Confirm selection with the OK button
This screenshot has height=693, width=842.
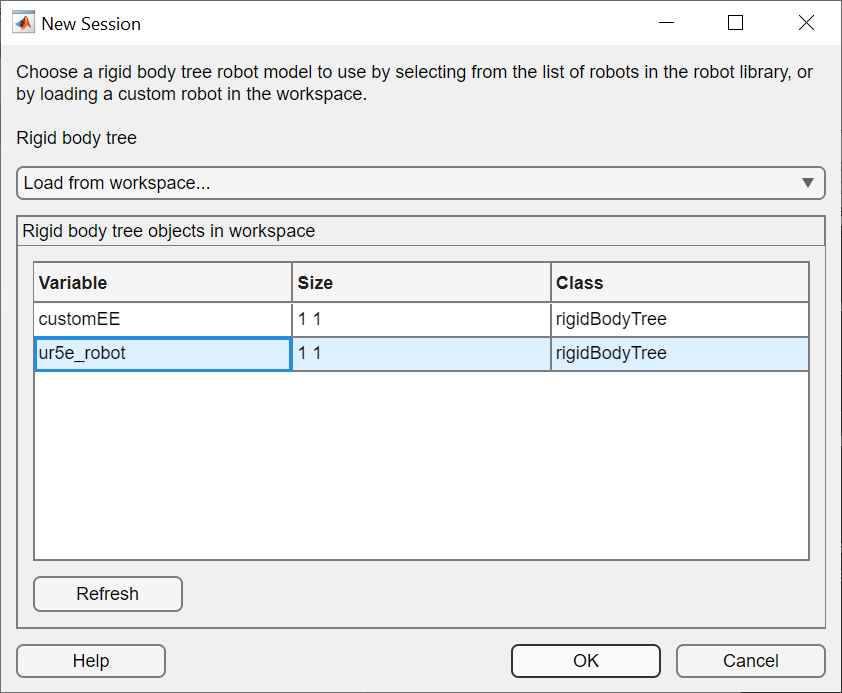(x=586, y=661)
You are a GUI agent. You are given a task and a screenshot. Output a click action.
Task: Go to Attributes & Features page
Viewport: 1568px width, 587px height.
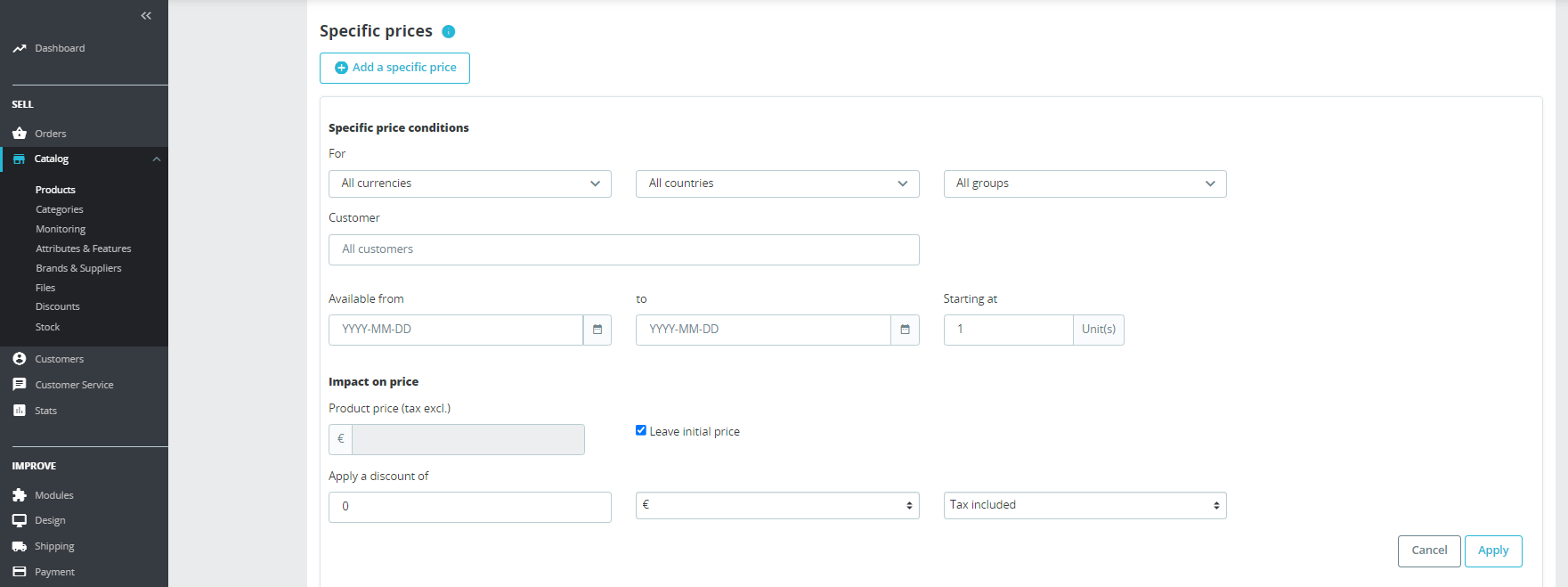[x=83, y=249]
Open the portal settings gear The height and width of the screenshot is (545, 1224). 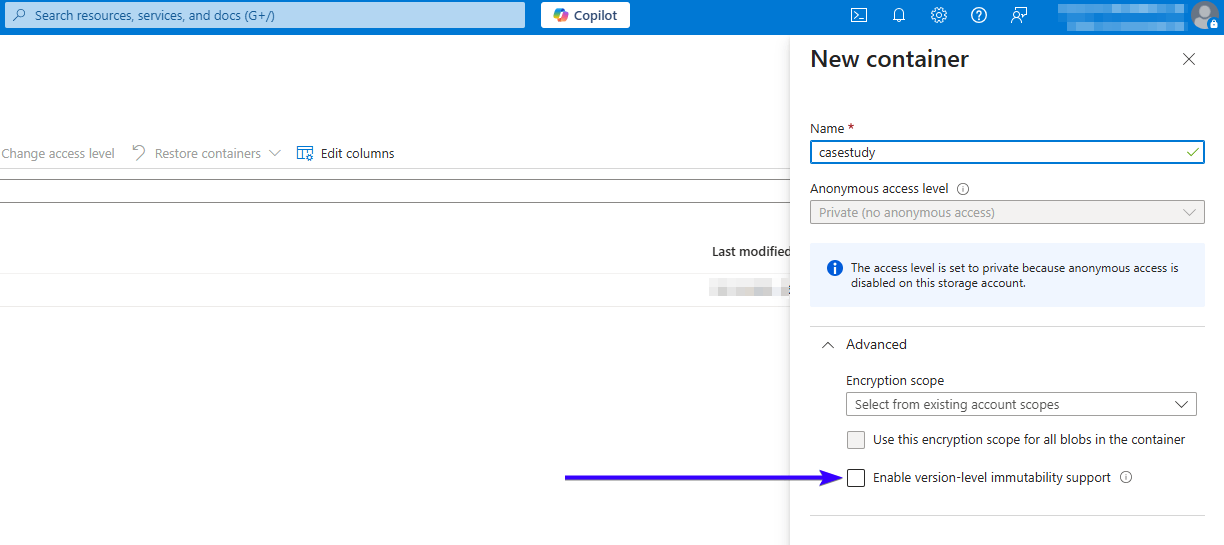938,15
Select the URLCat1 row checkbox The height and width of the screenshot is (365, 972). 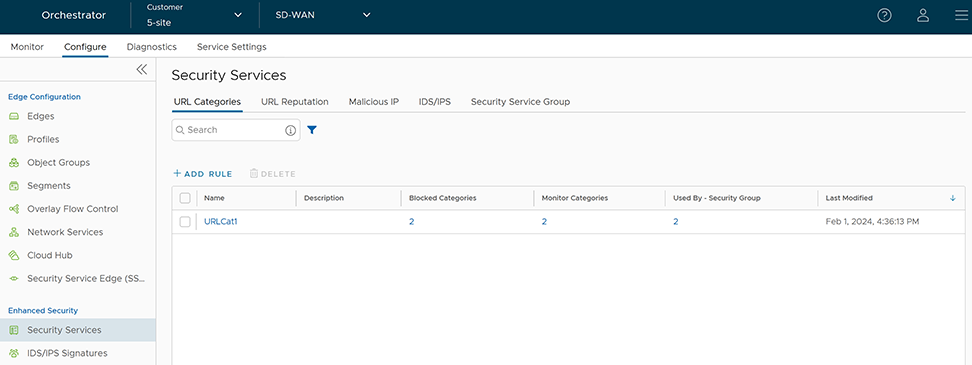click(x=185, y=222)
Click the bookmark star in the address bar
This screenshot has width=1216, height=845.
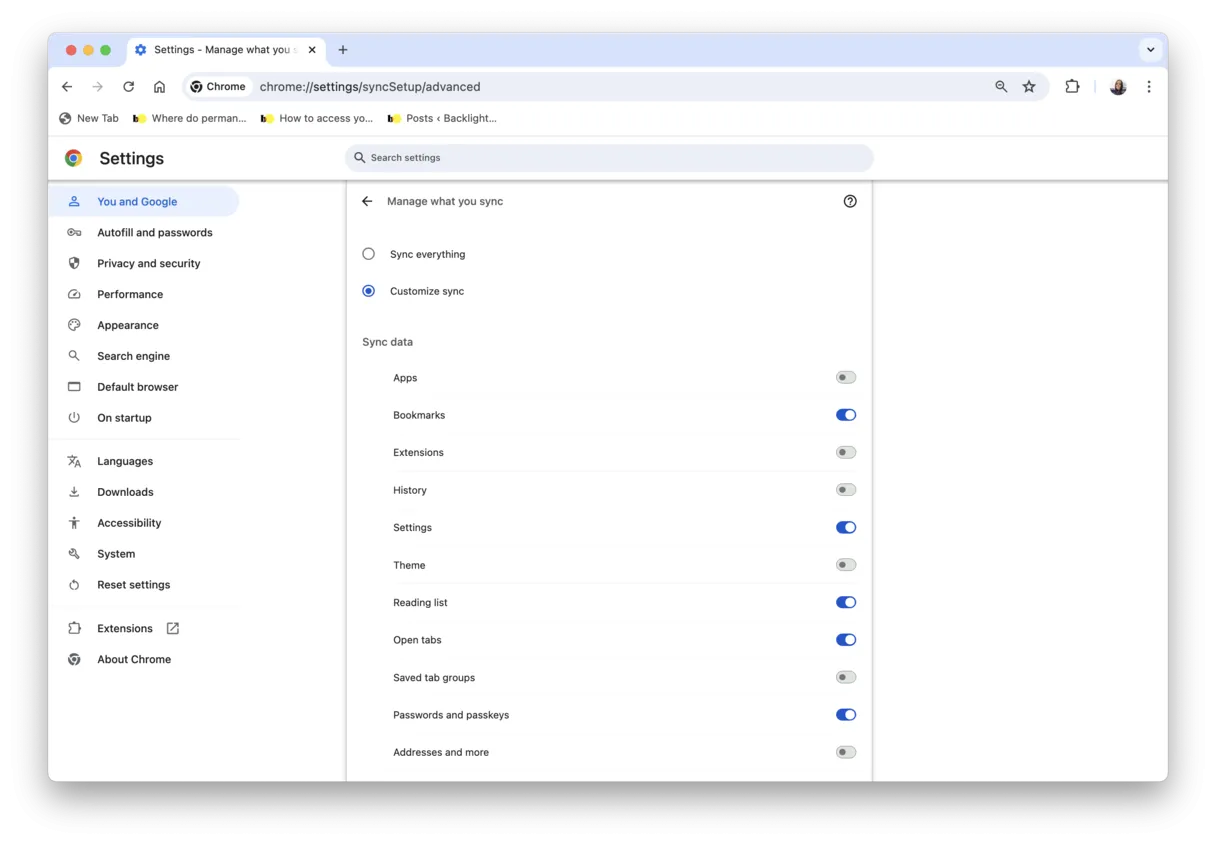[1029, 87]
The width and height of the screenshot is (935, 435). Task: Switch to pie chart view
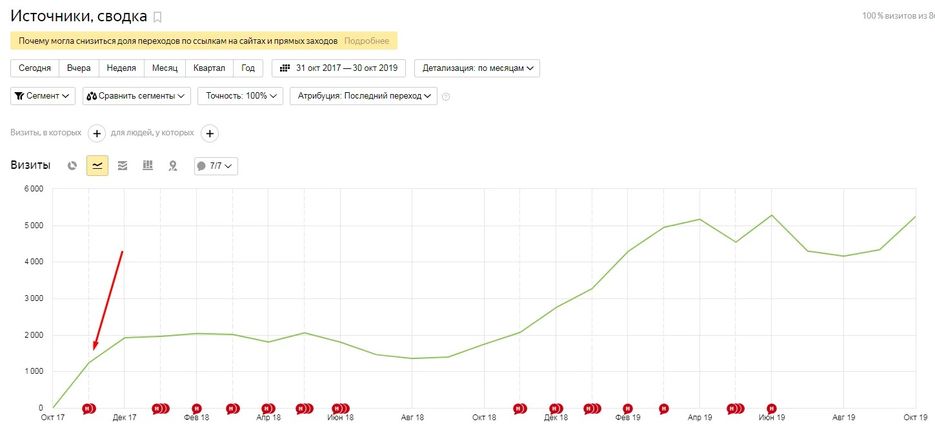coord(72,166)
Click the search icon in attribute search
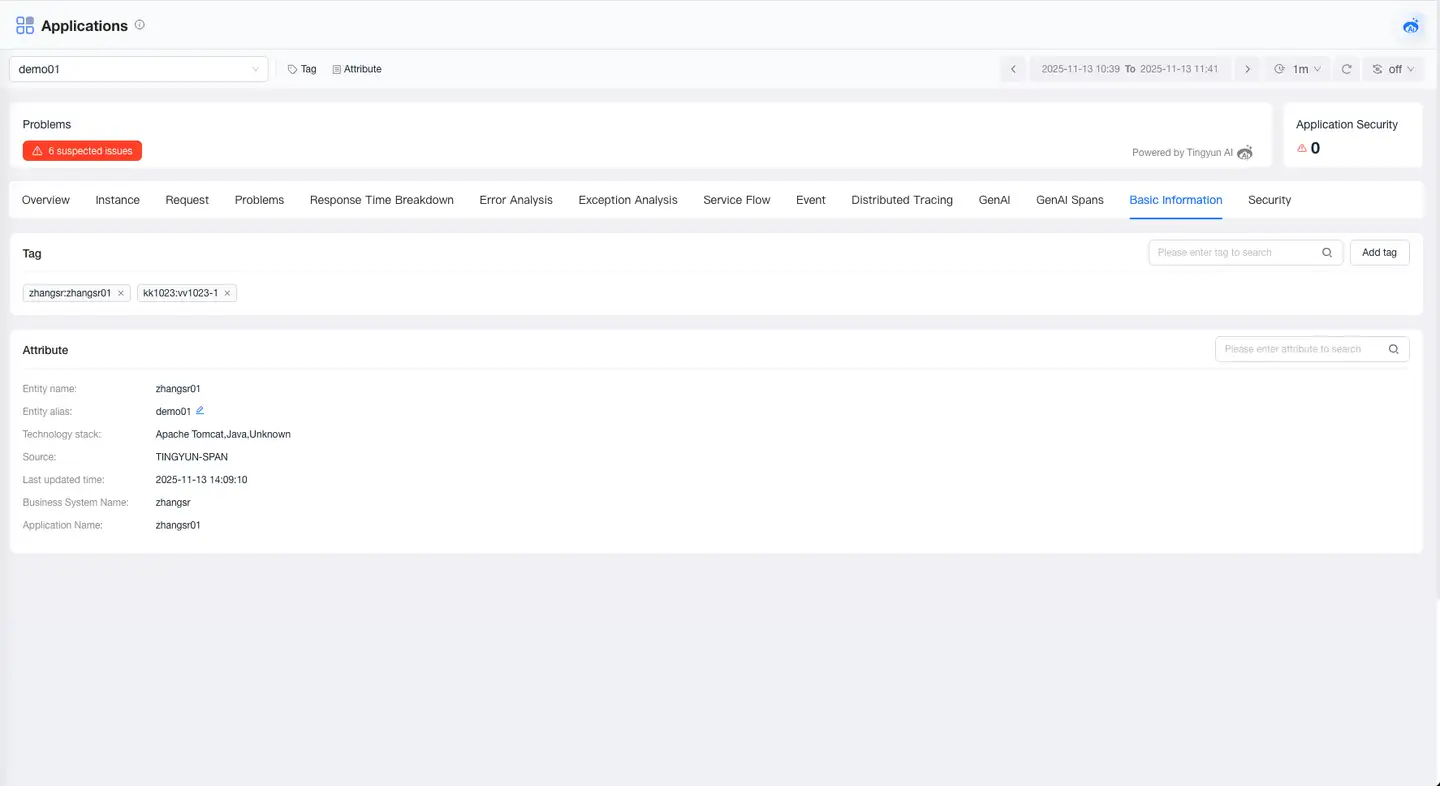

WHAT IS EXPECTED:
The required answer is an exact copy of the lines from the one containing "The width and" through the last line of the material, with the pictures removed.

OUTPUT OF THE TASK:
The width and height of the screenshot is (935, 435). Task: Switch to pie chart view
coord(72,166)
Click the search icon in attribute search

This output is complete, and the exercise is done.